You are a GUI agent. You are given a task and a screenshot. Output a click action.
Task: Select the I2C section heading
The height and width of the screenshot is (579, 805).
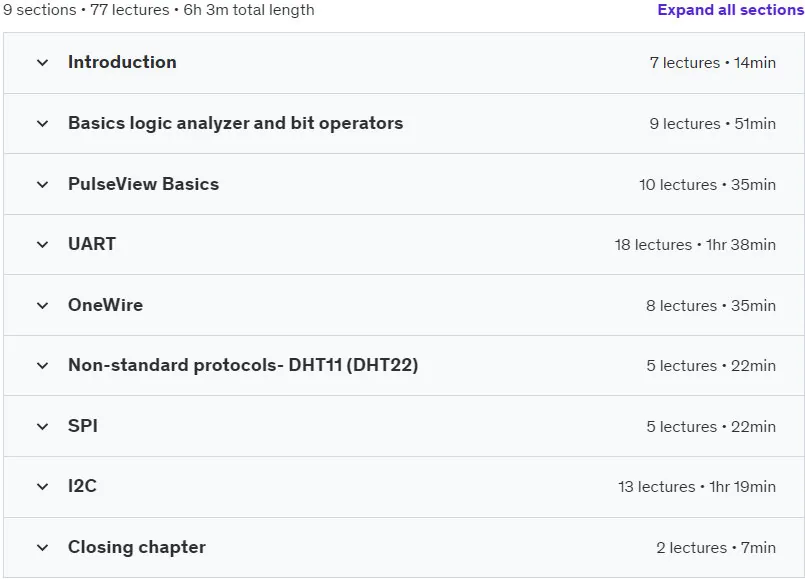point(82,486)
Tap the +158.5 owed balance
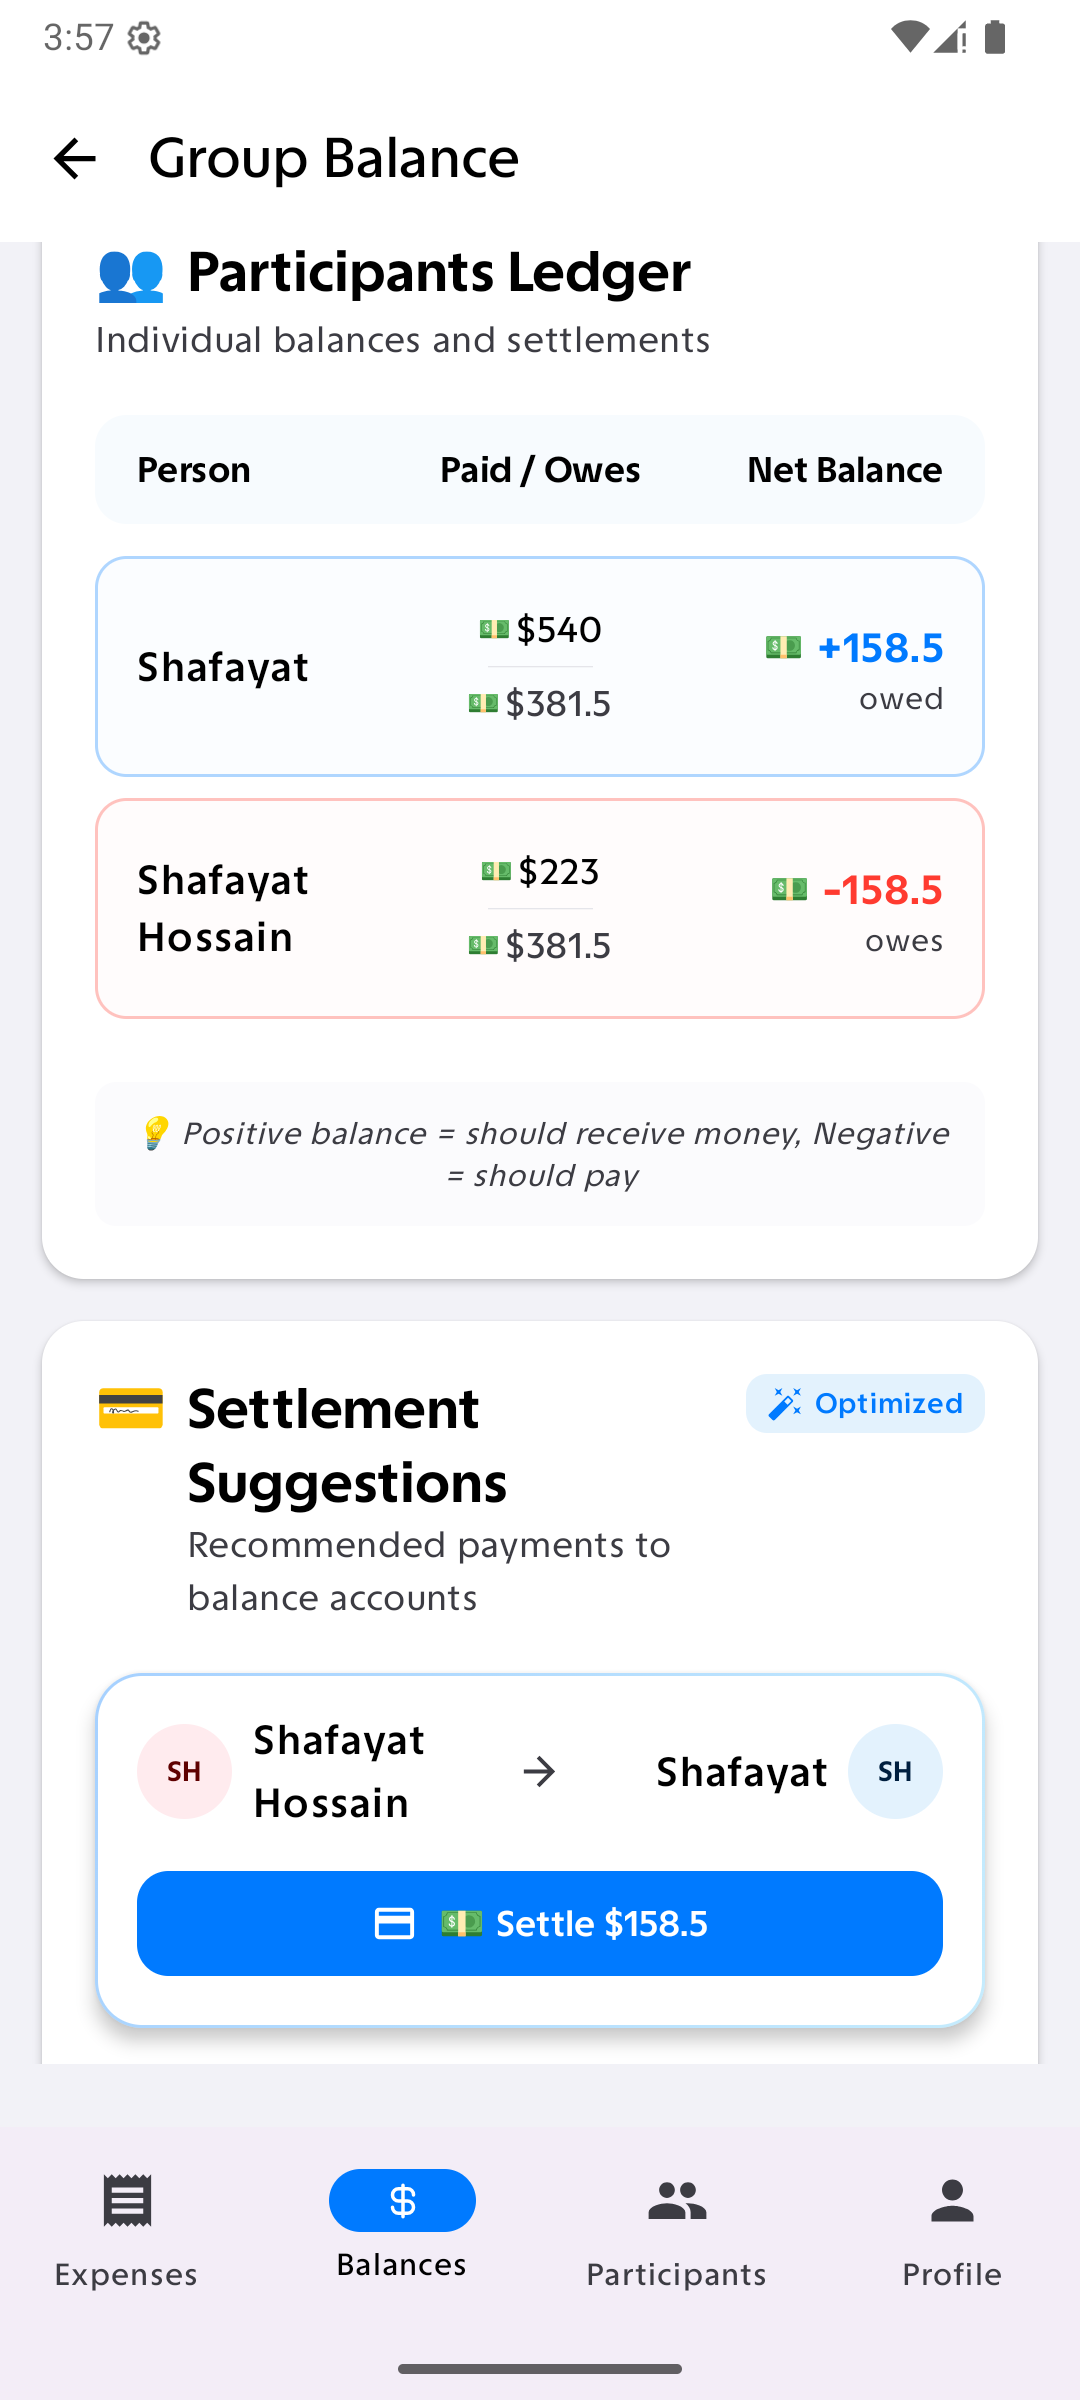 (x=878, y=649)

══════════

(Exercise aim):
Print out the whole of the material word for word, without pictures.

(Answer to this task):
You are a GUI agent. You are given a task and a screenshot. Output a click action.
Task: Select the I2C section heading
The height and width of the screenshot is (579, 805).
point(82,486)
Tap the +158.5 owed balance
 (x=878, y=649)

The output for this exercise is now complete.